* GIVEN TEXT:
Byron Begley 01-16-2006 06:55 PM

Re: Beginner Fly Tying
andyo, The best beginner fly tying book I've seen is Basic Techniques for Successful Fly Tying by Brad Befus and John Berryman. It goes for 22 bucks and it is 120 pages of full color photos and good information.

appalachian angler 01-18-2006 08:45 PM

Re: Beginner Fly Tying

Like Byron said, start with a good book that covers the fundamentals for tying nymphs, dries streamers, and wets (assuming you will be tying flies for trout). Instead of spending alot of time piddling with a kit, at first get just what you will need for tying a few proven fly patterns in the area you most plan to fish. Best if you can take a class or sit down with a friend who ties. I don't know how long you have been flyfishing, but I applaud your willingness to give tying a try! If I could only have 6 flys in my trout box, they would be: Adams dry sz.16, Elk hair caddis dry sz. 14, Gold Ribbed Hairs ear nymph sz. 12. Partridge and Orange soft-hackled wet fly sz. 12, Olive wooley bugger (streamer) sz. 10, and a Bead Head Pheasant Tail nymph sz. 14. Others top six may vary some, but this was meant to be an example. Many fo the materials needed to tye these six flies, and others of course carry over from patern to pattern. From the materials list to tye these patterns can come many other fly patterns and variations using the very same skills used to tye them.
Buy a decent vice without going over board. Buy this I mean one in the $100-150 dollar range. A decent tool kit will probably cost you around $ 50 for the basics. *For vices I would recomend HMH Spartan, Dynaking Kingfisher, Regal C-clamp or pedestal. I wouldn't recomend a "true Rotary" style vice to begin with even with the $69 price tag for a Danvise. A fixed platform is much more stable and less aggrivating/distracting for the new tyer. *Materials to tye all of the above listed flys(and I'm talking about enough to tye dozens of them) you are looking at maybe $ 100 worth. Not trying to be discouraging because you very well may get discouraged with a discount kit for $50 bucks.

* INFORMATION SUPPLIED:
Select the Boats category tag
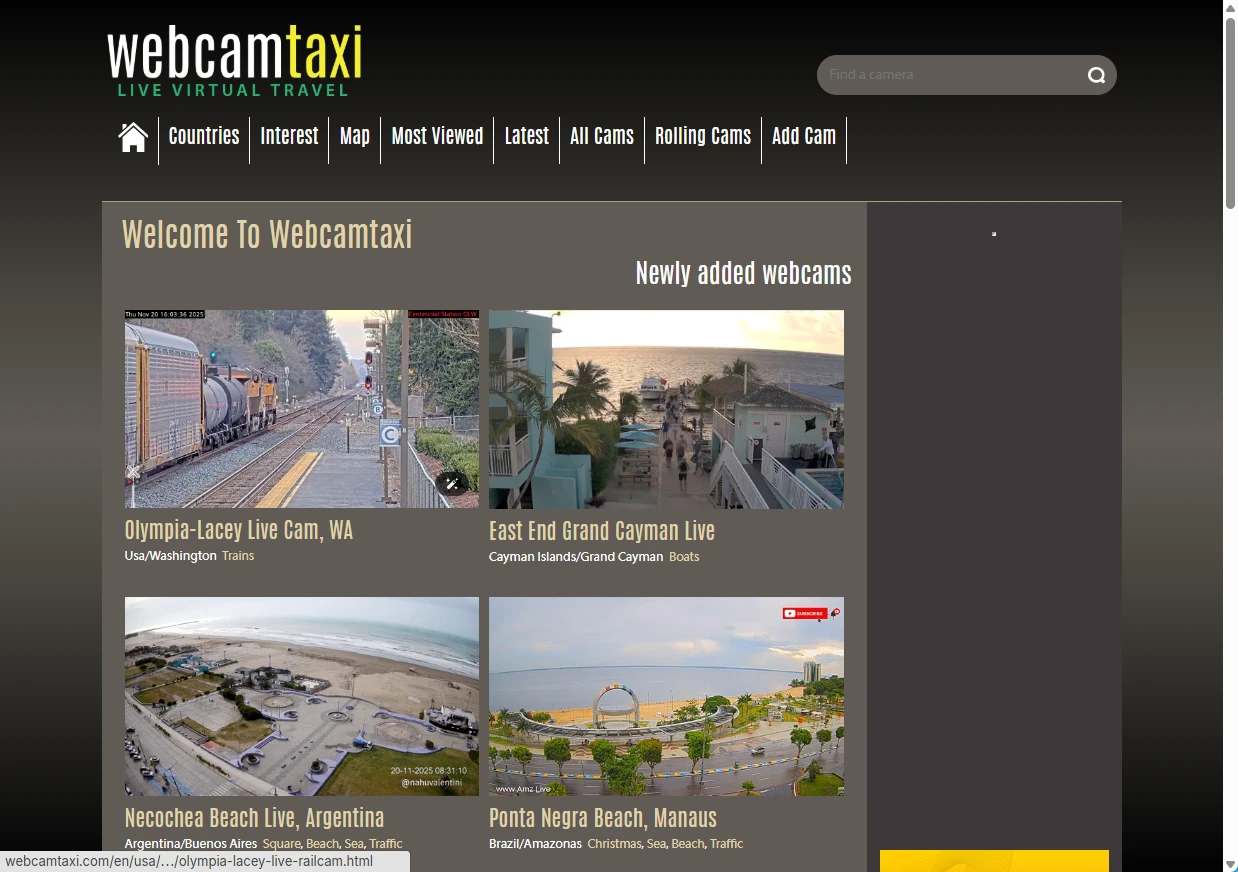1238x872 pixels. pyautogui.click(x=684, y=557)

==

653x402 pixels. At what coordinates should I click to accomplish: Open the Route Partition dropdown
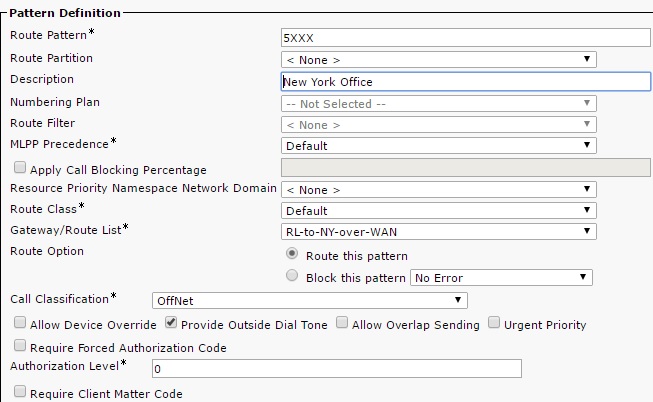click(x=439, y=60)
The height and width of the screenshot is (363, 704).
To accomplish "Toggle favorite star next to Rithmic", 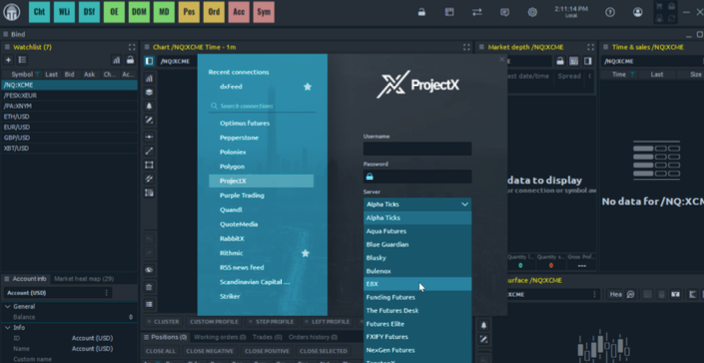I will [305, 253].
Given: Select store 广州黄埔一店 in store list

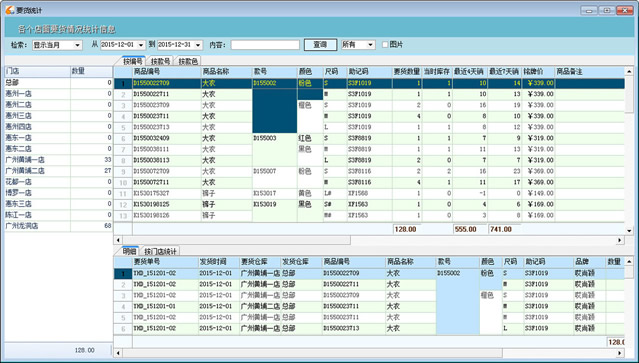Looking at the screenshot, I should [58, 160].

==

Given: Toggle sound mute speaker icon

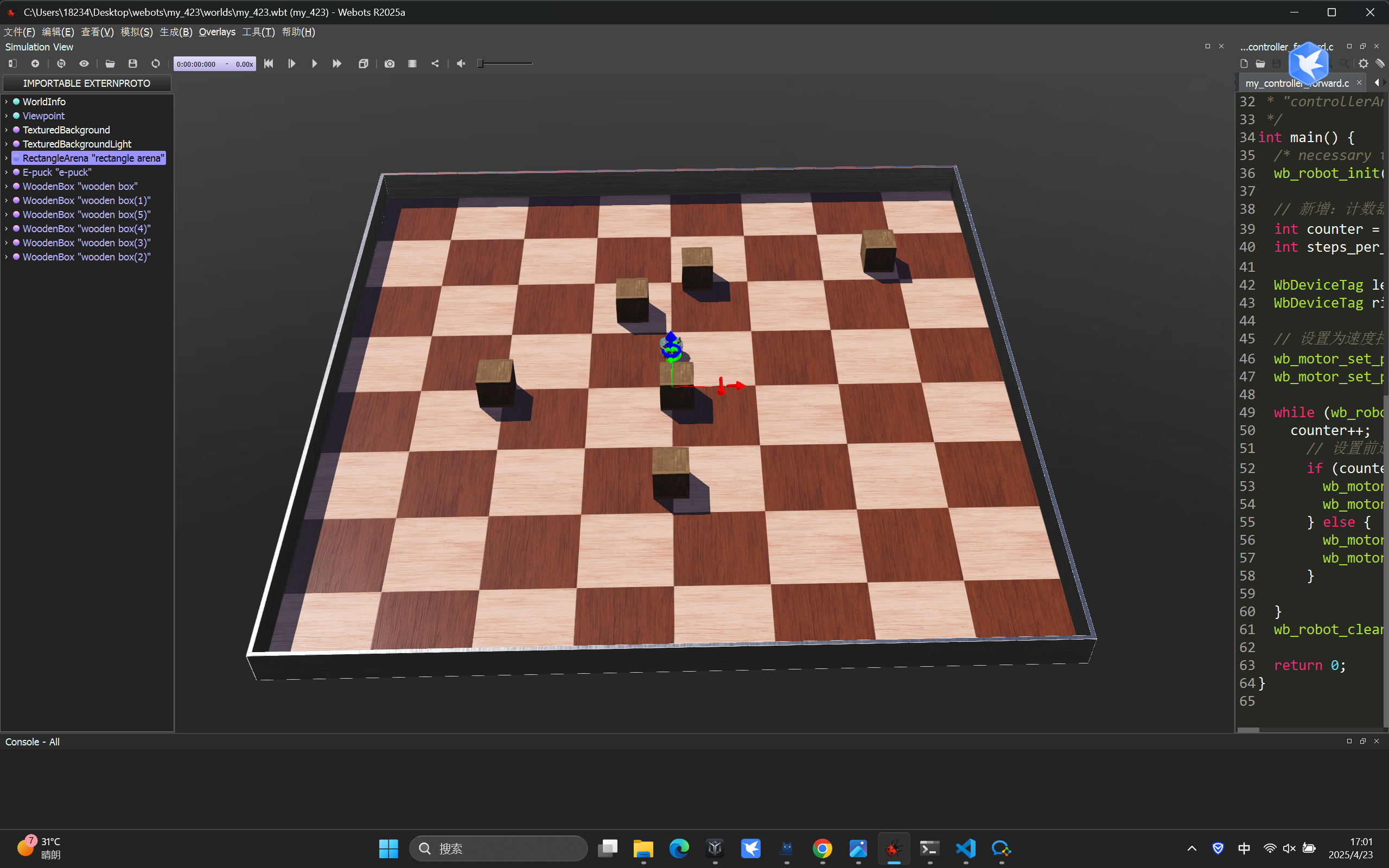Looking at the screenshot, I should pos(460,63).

* TASK LIST:
A: Using the fly tying thread, explain in one to three sentences why the second poster says a beginner shouldn't start with a "true Rotary" style vise.
B: Decide whether each statement agrees with the fly tying thread. Answer yes or no for each and quote the words from the thread that settle it.
(i) The book Byron recommends costs 22 dollars.
(ii) The second poster suggests that a new tyer start out by working with a kit.
(iii) The Olive wooley bugger in the poster's list of six flies is size 10.
C: Extend the fly tying thread by continuing the second poster's message after its last sentence, in the same voice.

* ANSWER LIST:
A: The poster advises against a true rotary vise for a beginner because a fixed platform is much more stable. It is also less aggravating and distracting for someone new to tying.

B:
(i) Yes: "It goes for 22 bucks"
(ii) No: "Instead of spending alot of time piddling with a kit"
(iii) Yes: "Olive wooley bugger (streamer) sz. 10"

C:
If you are ready to make the leap into tying, you owe it to yourself to buy decent stuff at the onset. Once you have made some decisions on what flies you would like to tye, then make that your goal. The patterns I suggested are just that; suggestions. They all work for me in the park and nearly all trout waters that I have stalked. The skills gained by tying these patterns are unvisersal in trout fly tying. Most of the better begining tying books will suggest these very patterns or ones very similar requiring the same skills to tye them. Hope some of this advise helps you. My only other advise is go down to LRO and let one of their staff walk you through exactly what you need. I don't believe any of them will sell you crap or push you to buy expensive stuff you don't need. One of the reasons I love dealing with them. Not only that but their tying materials are the most reasonably priced you will find! So maybe you spend $300...might be alot to swallow but you will go home happy and anxious to get started!
I started flyfishing about 6 years ago. About 6 months later I started tying and haven't looked back since. There is nothing more satisfying than fooling a trout with a fly that you tyed! You learn to cast, then how to rig your rod. You learn to select flys, present them and how to read a stream. You learn about the bugs in your waters and then learn how to tye to imitate them...Circle complete!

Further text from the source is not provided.